#### Task instructions:
Transcribe all the data below exactly, leaving its pictures out.

#### Material provided:
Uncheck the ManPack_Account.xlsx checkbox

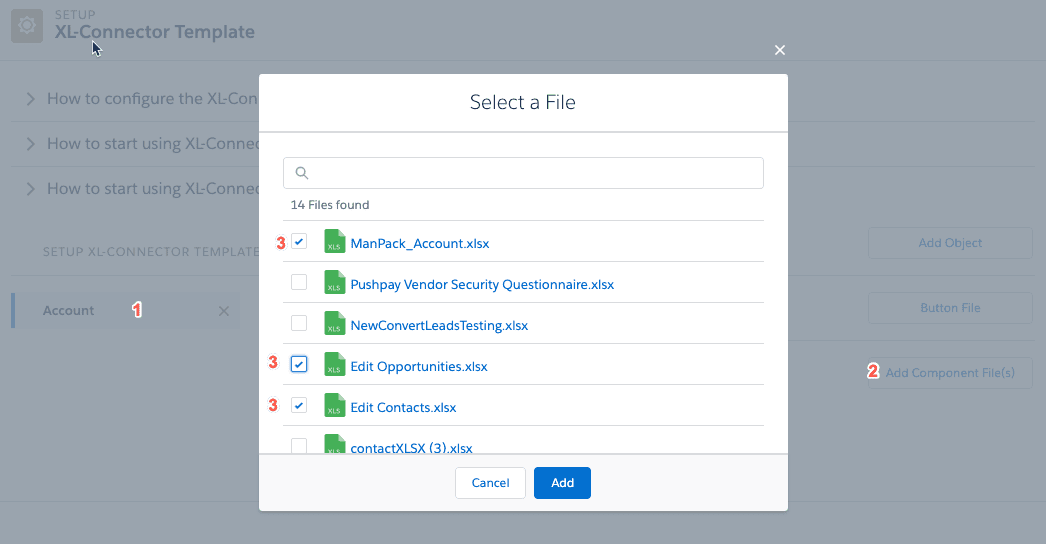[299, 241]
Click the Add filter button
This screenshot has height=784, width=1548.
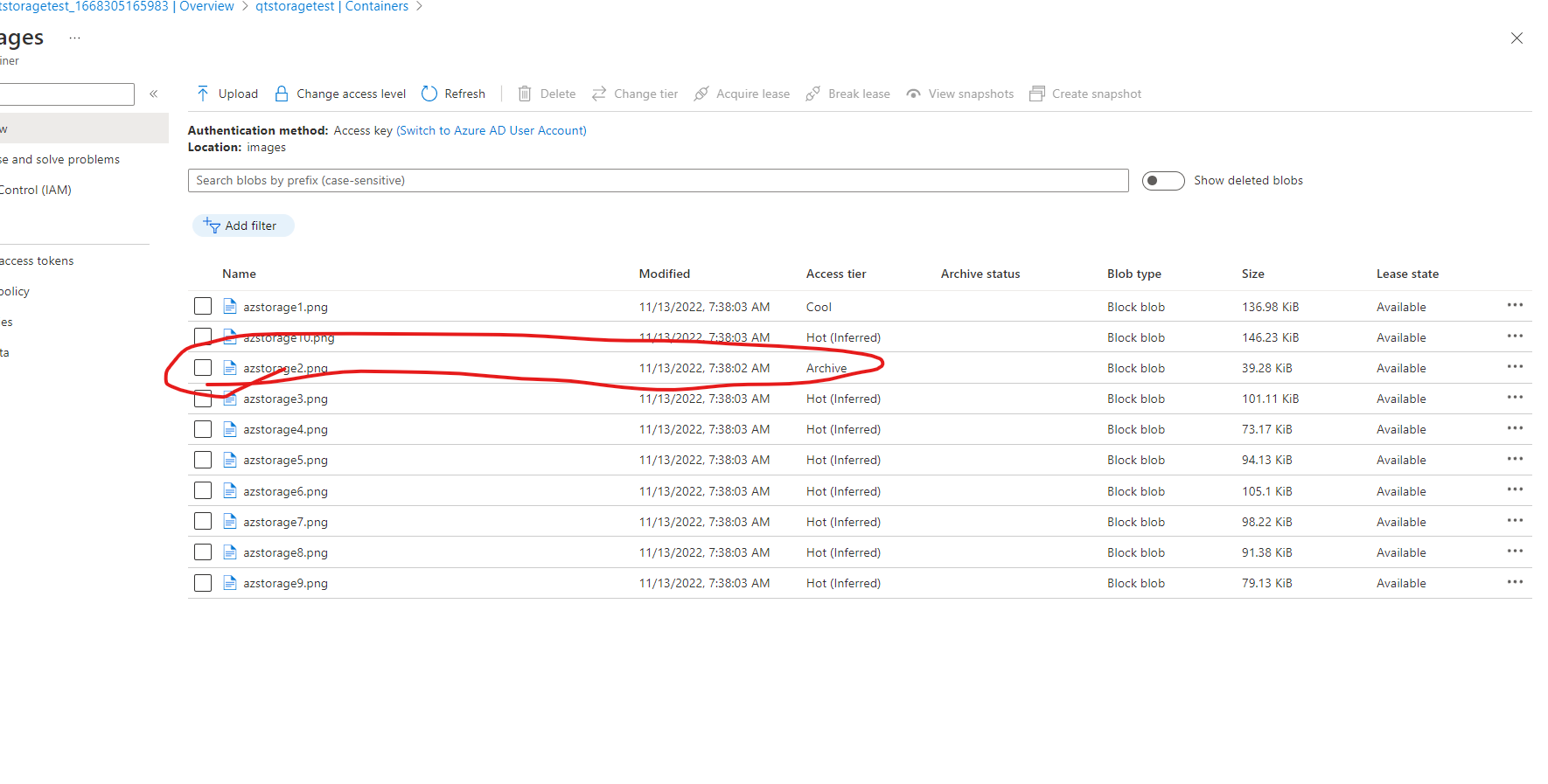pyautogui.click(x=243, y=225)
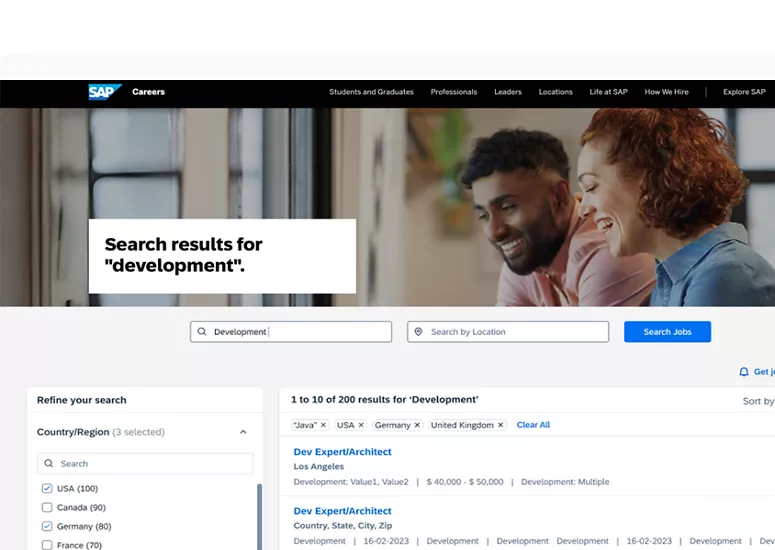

#### Solved exercise:
Uncheck the ManPack_Account.xlsx checkbox

[299, 241]
Click the Add filter button
This screenshot has height=784, width=1548.
pyautogui.click(x=243, y=225)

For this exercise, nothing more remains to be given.